[Stored data entries]

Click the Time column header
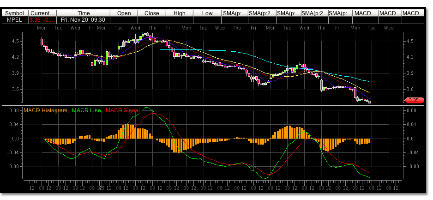This screenshot has width=433, height=200. tap(84, 13)
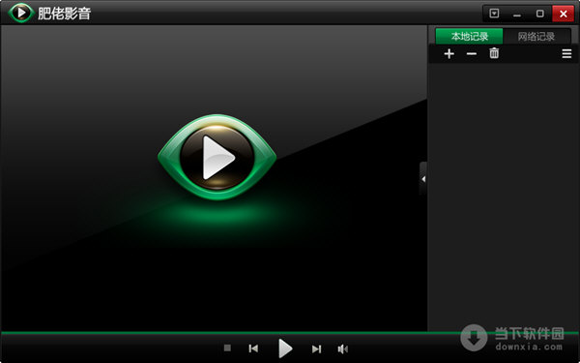Click the 肥佬影音 app logo icon
580x363 pixels.
click(x=21, y=13)
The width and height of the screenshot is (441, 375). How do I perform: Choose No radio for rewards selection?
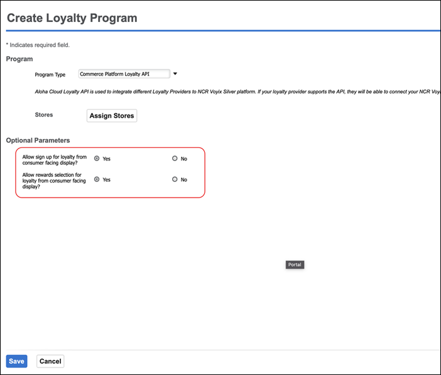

WORK ITEM »
Line by line, write out the records above exactly, skipping the pictures.

ANSWER TO THIS TASK »
Click the Time column header
This screenshot has width=433, height=200. tap(84, 13)
Click the 肥佬影音 app logo icon
580x363 pixels.
click(x=21, y=13)
The width and height of the screenshot is (441, 375). How do I perform: Choose No radio for rewards selection?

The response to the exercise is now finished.